Show each line from the records below in which the word "badge" occurs.

Segment Open

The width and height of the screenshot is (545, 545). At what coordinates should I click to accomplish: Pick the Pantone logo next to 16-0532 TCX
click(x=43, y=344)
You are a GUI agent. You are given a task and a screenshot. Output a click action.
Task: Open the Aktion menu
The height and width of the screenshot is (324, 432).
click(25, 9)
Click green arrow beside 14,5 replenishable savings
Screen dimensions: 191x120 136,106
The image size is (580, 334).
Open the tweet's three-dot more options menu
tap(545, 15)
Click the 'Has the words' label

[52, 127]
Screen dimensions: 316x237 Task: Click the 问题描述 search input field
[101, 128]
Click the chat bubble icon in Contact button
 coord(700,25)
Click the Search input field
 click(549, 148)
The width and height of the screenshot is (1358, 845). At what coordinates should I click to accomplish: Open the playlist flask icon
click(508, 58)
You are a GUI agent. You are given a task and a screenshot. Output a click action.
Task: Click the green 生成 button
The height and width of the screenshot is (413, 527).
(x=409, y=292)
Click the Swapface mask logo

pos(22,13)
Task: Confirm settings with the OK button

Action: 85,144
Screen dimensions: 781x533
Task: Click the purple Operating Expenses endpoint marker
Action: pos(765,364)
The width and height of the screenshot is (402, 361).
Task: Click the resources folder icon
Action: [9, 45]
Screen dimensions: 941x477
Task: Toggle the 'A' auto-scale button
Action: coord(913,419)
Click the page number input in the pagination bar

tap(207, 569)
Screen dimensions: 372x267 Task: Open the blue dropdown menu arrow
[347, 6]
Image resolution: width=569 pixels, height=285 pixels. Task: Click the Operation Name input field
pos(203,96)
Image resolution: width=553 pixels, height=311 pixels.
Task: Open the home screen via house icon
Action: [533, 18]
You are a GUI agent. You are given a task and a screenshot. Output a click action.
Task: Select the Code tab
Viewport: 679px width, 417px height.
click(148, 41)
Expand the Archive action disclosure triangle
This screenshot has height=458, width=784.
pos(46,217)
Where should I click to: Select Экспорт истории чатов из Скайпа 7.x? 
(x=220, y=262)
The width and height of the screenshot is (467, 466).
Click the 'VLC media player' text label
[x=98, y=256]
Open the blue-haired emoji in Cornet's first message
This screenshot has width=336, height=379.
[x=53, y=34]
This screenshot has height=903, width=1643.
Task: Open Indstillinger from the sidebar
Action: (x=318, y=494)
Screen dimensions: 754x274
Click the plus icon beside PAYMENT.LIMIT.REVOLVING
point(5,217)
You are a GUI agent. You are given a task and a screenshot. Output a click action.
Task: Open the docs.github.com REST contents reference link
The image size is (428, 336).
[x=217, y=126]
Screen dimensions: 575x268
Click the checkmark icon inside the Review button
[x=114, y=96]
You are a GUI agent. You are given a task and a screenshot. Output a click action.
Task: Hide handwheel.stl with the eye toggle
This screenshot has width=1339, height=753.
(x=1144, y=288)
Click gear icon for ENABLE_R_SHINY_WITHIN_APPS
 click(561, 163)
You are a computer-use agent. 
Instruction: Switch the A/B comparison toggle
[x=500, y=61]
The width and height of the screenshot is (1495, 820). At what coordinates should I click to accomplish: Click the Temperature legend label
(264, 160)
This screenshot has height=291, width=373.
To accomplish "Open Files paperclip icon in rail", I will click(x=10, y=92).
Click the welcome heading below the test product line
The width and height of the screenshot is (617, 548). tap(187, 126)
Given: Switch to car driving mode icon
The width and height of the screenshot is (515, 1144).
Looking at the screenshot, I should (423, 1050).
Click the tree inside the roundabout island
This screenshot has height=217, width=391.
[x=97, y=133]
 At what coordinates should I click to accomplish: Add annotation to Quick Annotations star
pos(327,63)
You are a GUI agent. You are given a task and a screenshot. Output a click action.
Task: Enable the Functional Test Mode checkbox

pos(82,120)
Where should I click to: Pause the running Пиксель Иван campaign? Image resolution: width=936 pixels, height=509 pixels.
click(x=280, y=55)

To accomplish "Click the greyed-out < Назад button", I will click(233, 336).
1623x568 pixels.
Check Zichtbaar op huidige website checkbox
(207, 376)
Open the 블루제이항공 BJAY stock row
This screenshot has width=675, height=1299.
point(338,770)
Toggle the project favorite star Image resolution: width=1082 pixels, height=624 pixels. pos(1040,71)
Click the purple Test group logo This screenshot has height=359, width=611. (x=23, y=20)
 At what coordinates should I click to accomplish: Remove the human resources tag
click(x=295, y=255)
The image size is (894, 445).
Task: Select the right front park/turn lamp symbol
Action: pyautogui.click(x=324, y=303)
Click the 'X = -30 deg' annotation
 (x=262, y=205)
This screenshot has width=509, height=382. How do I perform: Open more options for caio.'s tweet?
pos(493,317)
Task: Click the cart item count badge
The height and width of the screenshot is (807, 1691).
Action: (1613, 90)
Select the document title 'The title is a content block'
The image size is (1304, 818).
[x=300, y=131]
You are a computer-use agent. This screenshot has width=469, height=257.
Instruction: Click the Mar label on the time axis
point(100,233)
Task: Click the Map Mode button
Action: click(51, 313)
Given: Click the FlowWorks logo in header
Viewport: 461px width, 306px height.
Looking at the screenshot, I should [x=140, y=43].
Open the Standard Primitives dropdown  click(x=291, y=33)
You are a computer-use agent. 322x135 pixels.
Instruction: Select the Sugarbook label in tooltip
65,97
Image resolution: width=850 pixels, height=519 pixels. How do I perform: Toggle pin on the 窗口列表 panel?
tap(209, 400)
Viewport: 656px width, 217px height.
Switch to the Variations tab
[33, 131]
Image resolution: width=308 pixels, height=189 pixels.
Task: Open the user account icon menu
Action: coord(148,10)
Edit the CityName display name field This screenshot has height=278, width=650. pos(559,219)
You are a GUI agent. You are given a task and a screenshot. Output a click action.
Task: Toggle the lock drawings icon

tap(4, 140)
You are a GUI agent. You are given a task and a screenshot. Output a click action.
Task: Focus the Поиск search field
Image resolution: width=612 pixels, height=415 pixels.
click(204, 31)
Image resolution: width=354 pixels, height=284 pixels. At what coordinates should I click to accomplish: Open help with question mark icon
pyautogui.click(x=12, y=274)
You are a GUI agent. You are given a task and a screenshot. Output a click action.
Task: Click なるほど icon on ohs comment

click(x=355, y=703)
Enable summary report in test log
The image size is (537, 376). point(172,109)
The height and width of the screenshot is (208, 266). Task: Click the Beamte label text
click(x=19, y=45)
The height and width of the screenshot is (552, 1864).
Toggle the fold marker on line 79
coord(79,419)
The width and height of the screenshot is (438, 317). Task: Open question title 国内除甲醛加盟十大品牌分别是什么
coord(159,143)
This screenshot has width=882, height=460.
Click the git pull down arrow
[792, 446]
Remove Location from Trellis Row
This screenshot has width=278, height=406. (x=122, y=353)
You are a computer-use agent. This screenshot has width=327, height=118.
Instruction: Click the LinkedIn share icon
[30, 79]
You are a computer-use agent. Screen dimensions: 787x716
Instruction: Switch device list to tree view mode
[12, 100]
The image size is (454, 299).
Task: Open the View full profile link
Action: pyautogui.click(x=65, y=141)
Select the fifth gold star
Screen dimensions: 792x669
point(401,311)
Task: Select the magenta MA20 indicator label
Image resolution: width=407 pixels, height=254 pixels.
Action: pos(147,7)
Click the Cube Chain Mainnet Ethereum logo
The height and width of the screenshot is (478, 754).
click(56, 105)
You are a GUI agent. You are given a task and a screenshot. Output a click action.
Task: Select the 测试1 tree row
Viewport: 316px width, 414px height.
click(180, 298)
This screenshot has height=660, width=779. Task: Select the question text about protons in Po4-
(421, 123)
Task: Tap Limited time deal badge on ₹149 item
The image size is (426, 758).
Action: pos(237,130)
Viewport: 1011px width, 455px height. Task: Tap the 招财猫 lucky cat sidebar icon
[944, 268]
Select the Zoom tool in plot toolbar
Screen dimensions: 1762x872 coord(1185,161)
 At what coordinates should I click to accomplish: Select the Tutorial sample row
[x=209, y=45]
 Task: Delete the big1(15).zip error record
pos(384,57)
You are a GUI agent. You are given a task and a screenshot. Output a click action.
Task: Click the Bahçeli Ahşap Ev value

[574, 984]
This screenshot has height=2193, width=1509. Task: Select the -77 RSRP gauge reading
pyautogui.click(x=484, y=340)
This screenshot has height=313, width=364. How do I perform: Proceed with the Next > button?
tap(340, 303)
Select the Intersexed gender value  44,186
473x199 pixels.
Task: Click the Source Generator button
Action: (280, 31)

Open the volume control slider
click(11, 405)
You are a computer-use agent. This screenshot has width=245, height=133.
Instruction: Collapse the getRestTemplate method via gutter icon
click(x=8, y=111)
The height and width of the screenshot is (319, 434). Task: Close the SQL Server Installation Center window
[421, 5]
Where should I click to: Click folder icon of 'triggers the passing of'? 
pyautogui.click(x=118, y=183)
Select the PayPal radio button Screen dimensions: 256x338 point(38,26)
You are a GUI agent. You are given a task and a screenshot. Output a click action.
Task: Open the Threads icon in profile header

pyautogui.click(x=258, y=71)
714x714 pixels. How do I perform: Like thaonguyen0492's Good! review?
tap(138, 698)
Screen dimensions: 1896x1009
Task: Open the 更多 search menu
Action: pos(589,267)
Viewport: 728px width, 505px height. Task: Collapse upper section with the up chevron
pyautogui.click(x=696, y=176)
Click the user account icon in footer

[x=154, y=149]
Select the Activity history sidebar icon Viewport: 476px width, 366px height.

Segment Closed

### OUTPUT FOR THIS EXERCISE
Task: Click the cart item count badge
Task: Tap Limited time deal badge on ₹149 item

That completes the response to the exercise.